Its strange how the image I’ve built of myself has been getting pixelated lately,
cracking right at the curves I was so proud to begin with
pixels turning into scraps into cracks
with glue no longer holding them in.

There are a lot of places you can find me
What you see is only the shell I choose to show
Colors I wish to be.
Most days you can see me gazing out the balcony
Watching days turn into nights
Till the light blues of the sky turn to pinks
Evenings into beautiful star-struck landscapes.

Or burning strands of my hair
Past
to fire to ashes; raven enough to take flight into stories I wish I were part of
Lives I wished I had lived enough to turn white.

I have a penchant for getting lost in between pages,
Losing parts of me I barely even recognised in the first place
Jigsaw puzzles barely resolved;
I think I have been a puzzle to myself all my life
Trying to either give away parts of me
Or walk into the night with a flickering flame
trying to find where I left them in the first place,
Watching the flame flicker into shapes it can’t hold itself into
Stretching and flickering hiding,
Trying to be everything it can in the short span it lives.
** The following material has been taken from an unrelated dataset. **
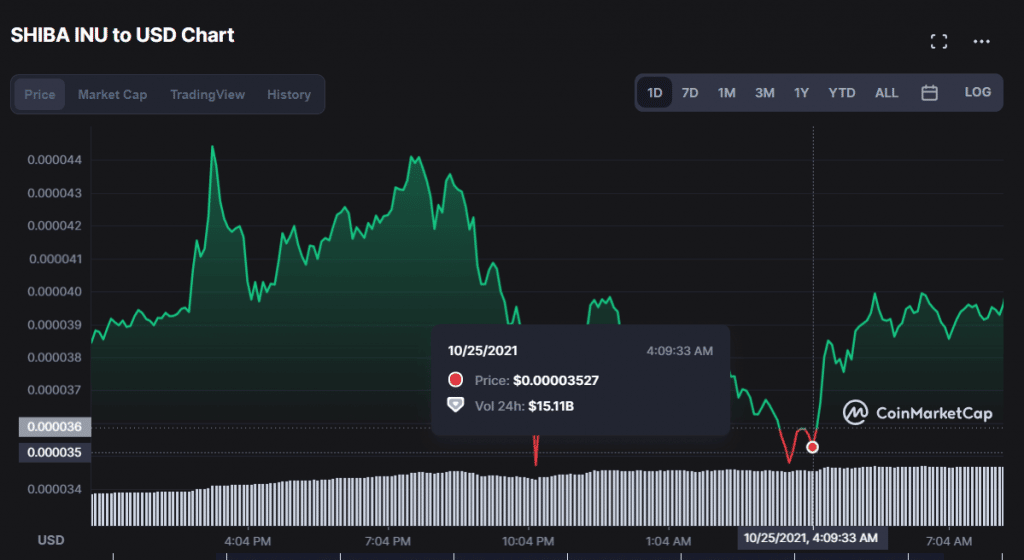Show ALL price history range

pos(886,93)
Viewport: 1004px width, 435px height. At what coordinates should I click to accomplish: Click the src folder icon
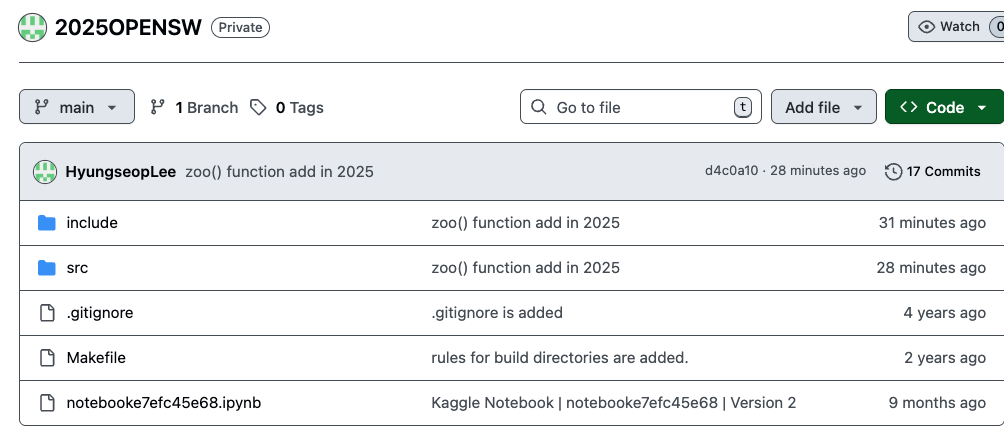tap(46, 268)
I have seen myself burn in these flames
I have seen faces and places
And just about everything a flame could be
Love
Lust
Violence
Anger
Greed
Desire
To be
More than what I would ever be
Flickering
Dying a slow death
Of decay.

Is all I am a list of my personal skills
Ones you can grade me upon
How will you count the black holes on my soul
Or indulgence and self loathing?

Somehow I always want to capture every sunset I am fortunate enough to see
The blue turn into oranges on the horizons turn to black,
Blending seamlessly into one another
Pouring gold into cracks till they no longer exist
though enough for me to see; Night vision
Till every light shines brighter and every spark shines brighter than to just make a little noise in the skies
But enough for anyone paying attention to see.
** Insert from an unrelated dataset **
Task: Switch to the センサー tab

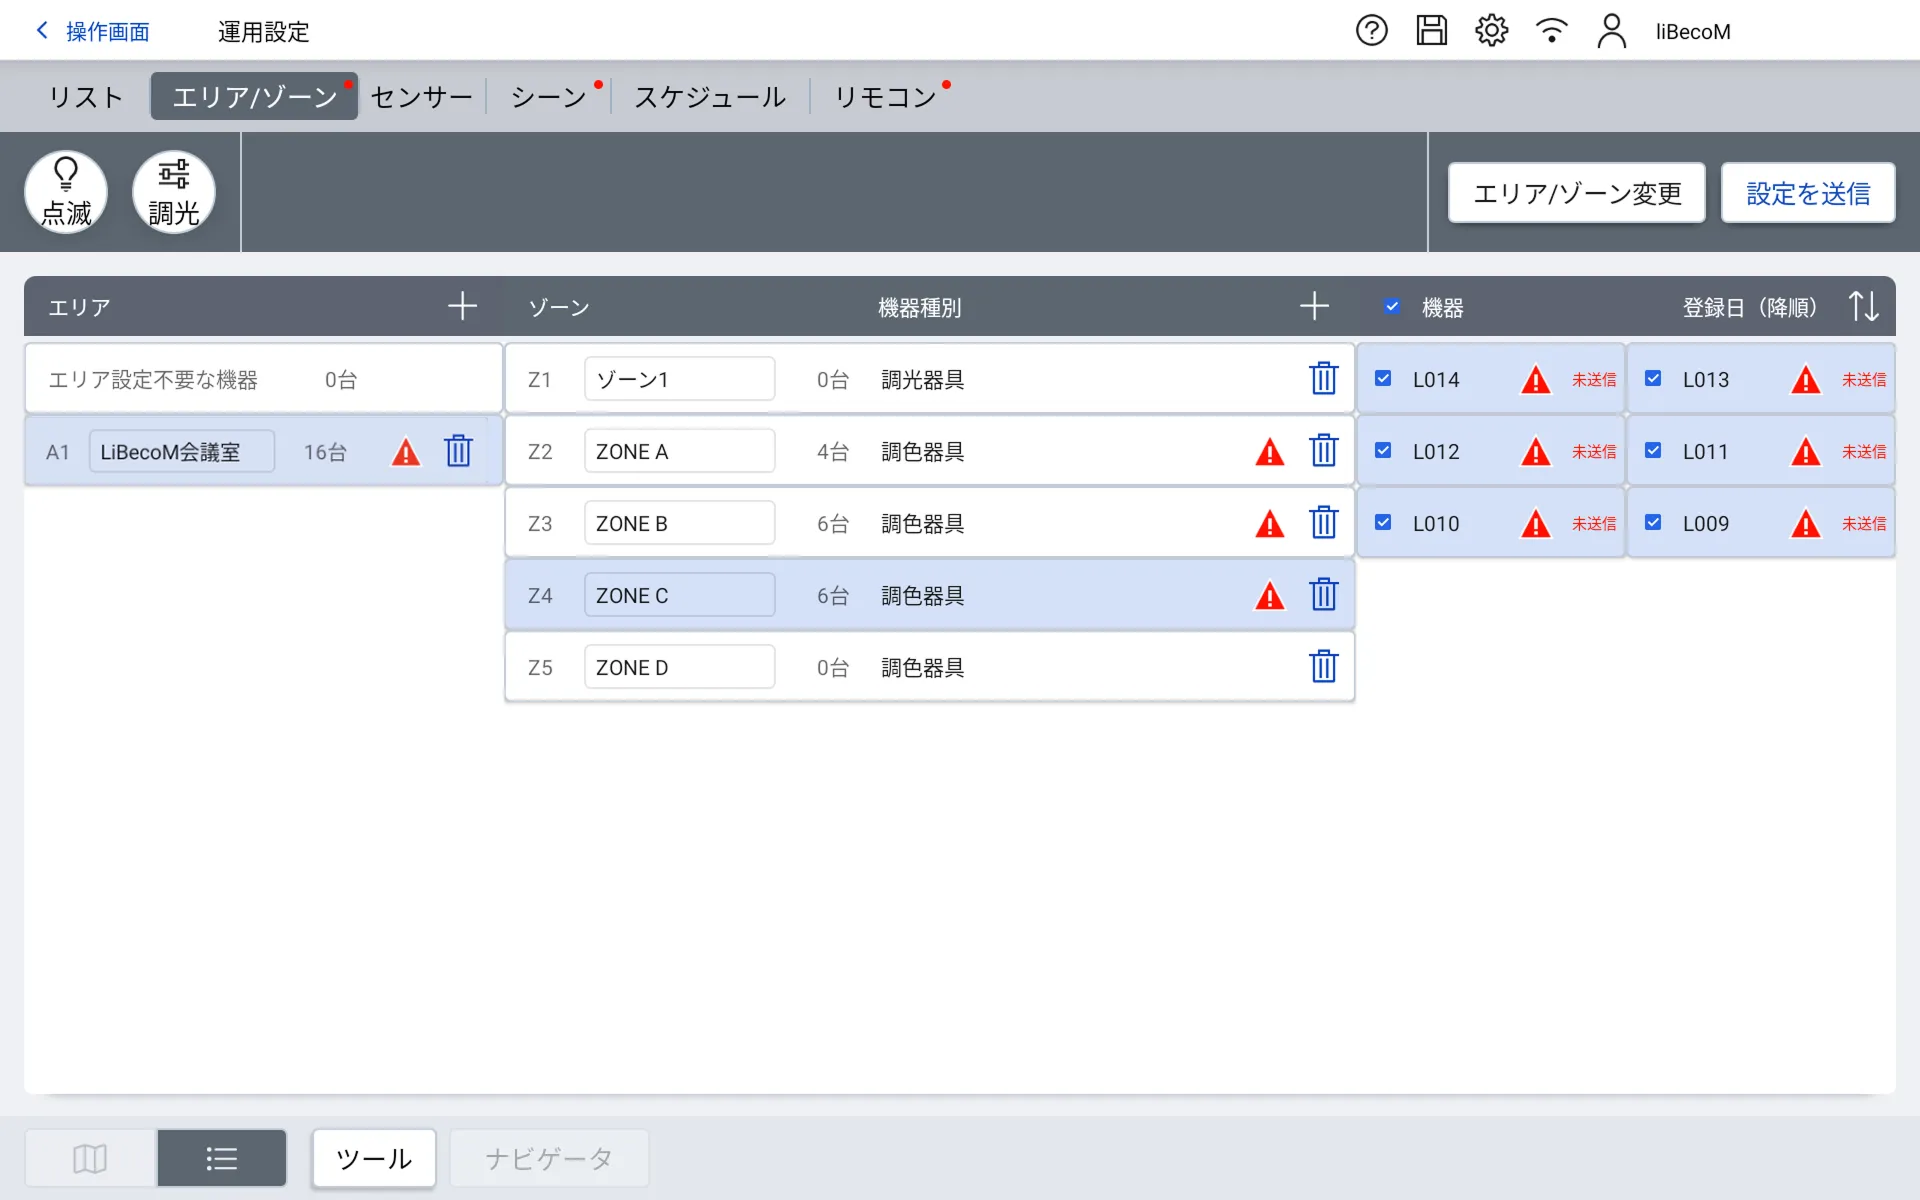Action: pos(421,97)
I try to mix paints to paint the perfect sky
Only mine isnt ever as seamless as it should be,
The darks are always darker and the brights always hint off their real color
Like reality seems reluctant to get inside the sheet of paper I pour it out on,
Proud off its originality
Too proud for me to imitate
Or attempt.

Do all these poems mean anything?
The search for empathy and acceptance
To change to world
With black and white
Or trying to paint the night sky?

Am I more than what you see
And what you don’t ?
I build houses on shaky foundations
That aren’t even mine to build upon

An odyssey without a destination
And I have just begun.

– Chaos

 

2 Comments Add yours

  1. swatimitts says:

    Dear Darshita, I have so much to say on this that I don’t know where to begin from! A part of me wants to hug you and say #metoo
    How we seem to the world and how we really feel we are, which of them is more real or true, or does that even matter. While watching the sunset I often wonder, if admiring it more than the sunrise makes me a pessimist. And then I perceive it as more hopeful, for the belief that a new morning will follow. Is it limiting or powerful, to able to express in black and white, all the vibrance we see around; doubting at the same time, if the vibrance is what it looks like!
    I am so different socially than I am within the walls of a place I have to call home, the very place that makes me want to be nomadic.
    How you consider your life a mess and I want to disagree, for I dont want it ti be so, either for you or me. Our lives are really as disorderly and the world as colourful as it appears to us, or could it be the other way round? I keep asking and trying to answer these questions, and this has taken me endless sunsets and oceans to bridge the horizon.

    Liked by 1 person

  2. darshitajain says:

    Swati, that means a lot! I get it, I really do, that is precisely why i put this up. Somewhere I realised maybe this is struggle we all go through. We all try to define ourselves in ways the world tells us to while still struggling to be who we are ..or want to be. And I thought just like saying #Metoo, this will help us recognise this turmoil. Maybe me puttting it in words will help me, like tearing up all these pages was cathartic for me..
    PS: you write so well,, i loved these lines : ? I keep asking and trying to answer these questions, and this has taken me endless sunsets and oceans to bridge the horizon.